The shooting was within state law, Mew said. An internal review is ongoing, so it's not fully known yet if Gionsen followed police policy.
Fitiausi said that if the police are trained to protect the community, they shouldn't also be trained to use firearms in such a way that they end up killing people, even if the person is lashing out.
"That killing was a murder. It was not necessary," the reverend said.
Near the end of the meeting, Mayor Sullivan addressed Officer Gionsen's thoughts on the shooting.
"I know the officer involved is very troubled by the action he had to take," Sullivan said. "I know no member of our police force wants to be in a situation where a life is lost."
Miriama Aumavae, a college student and president of the new Polynesian Community Center who pushed for the town hall meeting, said she appreciated the police chief's answers on some difficult questions.

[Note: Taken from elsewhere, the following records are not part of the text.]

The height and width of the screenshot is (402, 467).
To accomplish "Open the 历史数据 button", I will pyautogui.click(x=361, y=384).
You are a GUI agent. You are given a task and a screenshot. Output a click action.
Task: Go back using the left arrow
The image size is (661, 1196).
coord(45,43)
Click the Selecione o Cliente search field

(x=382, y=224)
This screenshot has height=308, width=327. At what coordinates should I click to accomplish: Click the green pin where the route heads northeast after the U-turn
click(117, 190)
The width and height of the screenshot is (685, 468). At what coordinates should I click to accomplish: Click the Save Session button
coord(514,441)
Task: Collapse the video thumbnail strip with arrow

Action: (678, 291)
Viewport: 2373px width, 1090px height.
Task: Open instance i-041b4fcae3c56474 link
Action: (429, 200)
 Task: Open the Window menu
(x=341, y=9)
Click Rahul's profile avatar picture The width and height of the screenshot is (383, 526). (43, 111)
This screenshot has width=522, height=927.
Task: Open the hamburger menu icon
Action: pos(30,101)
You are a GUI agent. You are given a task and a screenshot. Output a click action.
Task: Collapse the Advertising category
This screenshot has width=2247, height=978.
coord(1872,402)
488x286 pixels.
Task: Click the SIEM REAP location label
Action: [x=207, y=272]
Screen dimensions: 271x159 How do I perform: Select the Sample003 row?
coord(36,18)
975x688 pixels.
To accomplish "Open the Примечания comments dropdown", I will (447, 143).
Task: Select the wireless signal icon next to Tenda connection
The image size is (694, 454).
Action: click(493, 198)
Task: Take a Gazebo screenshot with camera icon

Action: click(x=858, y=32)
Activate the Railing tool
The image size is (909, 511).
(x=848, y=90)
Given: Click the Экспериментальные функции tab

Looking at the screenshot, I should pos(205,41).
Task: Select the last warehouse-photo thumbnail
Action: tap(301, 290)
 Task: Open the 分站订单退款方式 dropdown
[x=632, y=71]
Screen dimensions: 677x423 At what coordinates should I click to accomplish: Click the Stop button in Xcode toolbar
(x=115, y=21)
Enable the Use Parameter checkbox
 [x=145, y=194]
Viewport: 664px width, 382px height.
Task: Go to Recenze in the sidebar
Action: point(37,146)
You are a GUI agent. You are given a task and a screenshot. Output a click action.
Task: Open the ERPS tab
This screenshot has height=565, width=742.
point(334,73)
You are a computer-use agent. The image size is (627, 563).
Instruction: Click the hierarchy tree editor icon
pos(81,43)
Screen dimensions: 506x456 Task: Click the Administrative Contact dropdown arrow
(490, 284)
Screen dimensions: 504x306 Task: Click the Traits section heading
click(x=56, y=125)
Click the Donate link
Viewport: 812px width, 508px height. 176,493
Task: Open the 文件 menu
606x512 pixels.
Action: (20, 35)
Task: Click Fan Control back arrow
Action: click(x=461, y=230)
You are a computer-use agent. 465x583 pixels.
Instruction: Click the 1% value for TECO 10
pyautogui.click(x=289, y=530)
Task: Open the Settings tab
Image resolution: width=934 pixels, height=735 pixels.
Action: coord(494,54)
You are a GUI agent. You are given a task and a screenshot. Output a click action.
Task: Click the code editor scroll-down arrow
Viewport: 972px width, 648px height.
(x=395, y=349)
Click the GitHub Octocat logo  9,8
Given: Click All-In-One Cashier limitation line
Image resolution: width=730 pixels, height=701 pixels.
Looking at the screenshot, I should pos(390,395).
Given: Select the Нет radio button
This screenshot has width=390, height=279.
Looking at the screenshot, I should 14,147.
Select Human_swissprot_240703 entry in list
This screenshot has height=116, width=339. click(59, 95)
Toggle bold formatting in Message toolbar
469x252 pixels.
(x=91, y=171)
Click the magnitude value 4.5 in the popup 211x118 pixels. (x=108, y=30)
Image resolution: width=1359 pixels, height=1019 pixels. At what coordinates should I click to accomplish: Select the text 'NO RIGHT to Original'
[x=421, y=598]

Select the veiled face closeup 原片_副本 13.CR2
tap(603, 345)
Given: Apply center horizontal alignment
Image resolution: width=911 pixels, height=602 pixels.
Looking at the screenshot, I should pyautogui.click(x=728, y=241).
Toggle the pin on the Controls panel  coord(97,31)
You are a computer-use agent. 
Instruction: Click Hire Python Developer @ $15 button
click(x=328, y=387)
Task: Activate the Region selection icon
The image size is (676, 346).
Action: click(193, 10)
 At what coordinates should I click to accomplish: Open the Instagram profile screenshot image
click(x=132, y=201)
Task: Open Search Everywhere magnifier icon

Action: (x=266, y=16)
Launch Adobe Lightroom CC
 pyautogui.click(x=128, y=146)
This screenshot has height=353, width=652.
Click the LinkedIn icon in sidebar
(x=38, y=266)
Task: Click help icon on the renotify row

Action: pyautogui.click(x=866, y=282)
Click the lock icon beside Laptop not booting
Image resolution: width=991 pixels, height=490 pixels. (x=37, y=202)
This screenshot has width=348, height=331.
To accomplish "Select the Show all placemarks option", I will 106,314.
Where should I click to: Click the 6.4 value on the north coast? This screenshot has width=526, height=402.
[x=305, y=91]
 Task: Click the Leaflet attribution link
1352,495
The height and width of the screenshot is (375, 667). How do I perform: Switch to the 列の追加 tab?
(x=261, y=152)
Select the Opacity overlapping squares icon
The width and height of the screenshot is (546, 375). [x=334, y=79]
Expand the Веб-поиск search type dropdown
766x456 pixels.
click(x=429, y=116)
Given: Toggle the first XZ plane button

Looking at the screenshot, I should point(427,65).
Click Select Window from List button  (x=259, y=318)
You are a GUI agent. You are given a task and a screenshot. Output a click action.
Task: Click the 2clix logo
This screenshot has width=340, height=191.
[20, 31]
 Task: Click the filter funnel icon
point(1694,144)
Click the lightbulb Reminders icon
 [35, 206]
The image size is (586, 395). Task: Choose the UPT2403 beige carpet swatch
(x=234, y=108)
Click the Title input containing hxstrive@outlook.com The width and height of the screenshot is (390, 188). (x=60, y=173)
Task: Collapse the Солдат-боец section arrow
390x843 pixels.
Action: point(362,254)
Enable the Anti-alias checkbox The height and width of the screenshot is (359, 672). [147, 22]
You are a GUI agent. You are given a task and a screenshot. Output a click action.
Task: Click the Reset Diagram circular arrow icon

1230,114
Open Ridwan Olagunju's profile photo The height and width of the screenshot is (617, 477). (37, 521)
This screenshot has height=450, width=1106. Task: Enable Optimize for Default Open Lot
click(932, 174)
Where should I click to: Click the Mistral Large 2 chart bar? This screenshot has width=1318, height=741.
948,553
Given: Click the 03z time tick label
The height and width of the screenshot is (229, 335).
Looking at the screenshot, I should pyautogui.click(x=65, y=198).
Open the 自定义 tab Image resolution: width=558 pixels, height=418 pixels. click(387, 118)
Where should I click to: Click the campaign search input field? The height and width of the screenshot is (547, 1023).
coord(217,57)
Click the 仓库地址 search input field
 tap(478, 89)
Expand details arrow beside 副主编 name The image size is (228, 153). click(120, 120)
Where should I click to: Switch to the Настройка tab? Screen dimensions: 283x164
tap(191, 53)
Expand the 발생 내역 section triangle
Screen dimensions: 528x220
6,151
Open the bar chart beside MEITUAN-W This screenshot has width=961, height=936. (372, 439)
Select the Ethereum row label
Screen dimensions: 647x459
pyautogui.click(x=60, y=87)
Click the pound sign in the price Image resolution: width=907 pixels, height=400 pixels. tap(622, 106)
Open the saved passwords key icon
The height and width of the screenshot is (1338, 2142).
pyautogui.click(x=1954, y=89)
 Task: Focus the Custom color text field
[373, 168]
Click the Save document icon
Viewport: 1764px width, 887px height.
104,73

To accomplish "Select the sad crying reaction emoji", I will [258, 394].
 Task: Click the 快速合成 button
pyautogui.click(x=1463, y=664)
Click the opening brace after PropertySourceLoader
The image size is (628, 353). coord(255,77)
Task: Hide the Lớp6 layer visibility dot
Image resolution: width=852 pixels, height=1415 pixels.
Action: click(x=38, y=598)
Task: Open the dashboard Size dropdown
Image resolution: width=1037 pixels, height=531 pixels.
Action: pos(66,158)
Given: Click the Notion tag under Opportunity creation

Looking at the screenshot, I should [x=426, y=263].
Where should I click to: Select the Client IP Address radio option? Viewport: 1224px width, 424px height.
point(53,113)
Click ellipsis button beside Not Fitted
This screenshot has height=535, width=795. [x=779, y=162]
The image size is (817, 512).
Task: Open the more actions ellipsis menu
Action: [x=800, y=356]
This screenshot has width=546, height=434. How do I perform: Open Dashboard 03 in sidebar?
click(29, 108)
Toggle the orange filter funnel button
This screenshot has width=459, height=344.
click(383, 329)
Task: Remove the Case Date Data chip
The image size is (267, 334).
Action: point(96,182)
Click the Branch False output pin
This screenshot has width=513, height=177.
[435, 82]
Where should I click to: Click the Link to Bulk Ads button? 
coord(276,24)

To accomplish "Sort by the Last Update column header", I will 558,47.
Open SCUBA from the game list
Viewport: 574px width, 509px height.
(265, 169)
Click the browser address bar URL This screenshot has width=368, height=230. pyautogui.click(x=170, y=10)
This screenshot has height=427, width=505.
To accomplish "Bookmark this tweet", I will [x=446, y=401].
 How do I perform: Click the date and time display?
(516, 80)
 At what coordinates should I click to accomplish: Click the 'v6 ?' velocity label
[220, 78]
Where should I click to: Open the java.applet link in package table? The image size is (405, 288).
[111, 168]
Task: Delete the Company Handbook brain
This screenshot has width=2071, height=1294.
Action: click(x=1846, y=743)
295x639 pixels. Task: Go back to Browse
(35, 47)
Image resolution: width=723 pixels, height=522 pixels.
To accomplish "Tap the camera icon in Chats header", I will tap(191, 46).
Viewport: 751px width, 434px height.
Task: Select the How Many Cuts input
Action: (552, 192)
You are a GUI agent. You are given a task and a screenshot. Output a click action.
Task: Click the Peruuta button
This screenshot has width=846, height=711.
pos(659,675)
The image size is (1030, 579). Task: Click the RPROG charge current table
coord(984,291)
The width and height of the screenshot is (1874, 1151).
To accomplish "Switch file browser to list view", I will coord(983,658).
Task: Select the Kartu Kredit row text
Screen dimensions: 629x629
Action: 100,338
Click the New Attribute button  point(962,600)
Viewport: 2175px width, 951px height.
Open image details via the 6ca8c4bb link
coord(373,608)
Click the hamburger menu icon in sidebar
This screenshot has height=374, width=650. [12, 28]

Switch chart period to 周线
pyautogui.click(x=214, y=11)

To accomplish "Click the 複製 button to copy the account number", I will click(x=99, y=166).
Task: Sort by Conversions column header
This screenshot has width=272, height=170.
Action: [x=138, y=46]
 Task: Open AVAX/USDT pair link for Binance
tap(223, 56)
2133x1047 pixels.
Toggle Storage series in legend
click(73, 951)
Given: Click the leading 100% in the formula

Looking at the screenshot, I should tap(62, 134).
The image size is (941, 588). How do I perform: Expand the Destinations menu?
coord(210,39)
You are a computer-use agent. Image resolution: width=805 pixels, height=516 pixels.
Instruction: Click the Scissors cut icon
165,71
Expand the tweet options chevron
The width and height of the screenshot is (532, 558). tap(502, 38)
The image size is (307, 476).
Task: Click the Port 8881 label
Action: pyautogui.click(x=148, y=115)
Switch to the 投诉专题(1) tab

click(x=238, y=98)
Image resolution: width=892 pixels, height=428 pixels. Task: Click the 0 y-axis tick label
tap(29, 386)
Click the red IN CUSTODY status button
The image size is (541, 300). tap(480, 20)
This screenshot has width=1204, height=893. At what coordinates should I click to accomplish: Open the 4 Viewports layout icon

"It's a starting point from all the meetings we had before," Aumavae said. "I'm happy that some community members, some citizens, came out to be heard. Because I'm just one person."
Mew said he hoped the meeting would lead to better understanding between the police and the community they're sworn to protect.
"I don't think we can ever hurt the situation by talking more, at least trying to communicate," Mew said. "No matter what happened tonight, we're in better shape than we were yesterday. There's probably a lot of work still to do, and there's still a lot of emotion, and rightly so."
"I think there are some folks that just aren't going to see the situation the way the law sees the situation," he said. "We're open-minded about looking at this stuff. There are some suggestions that would never fly for a department in the United States. But we got a handful of things I hope we take a look at."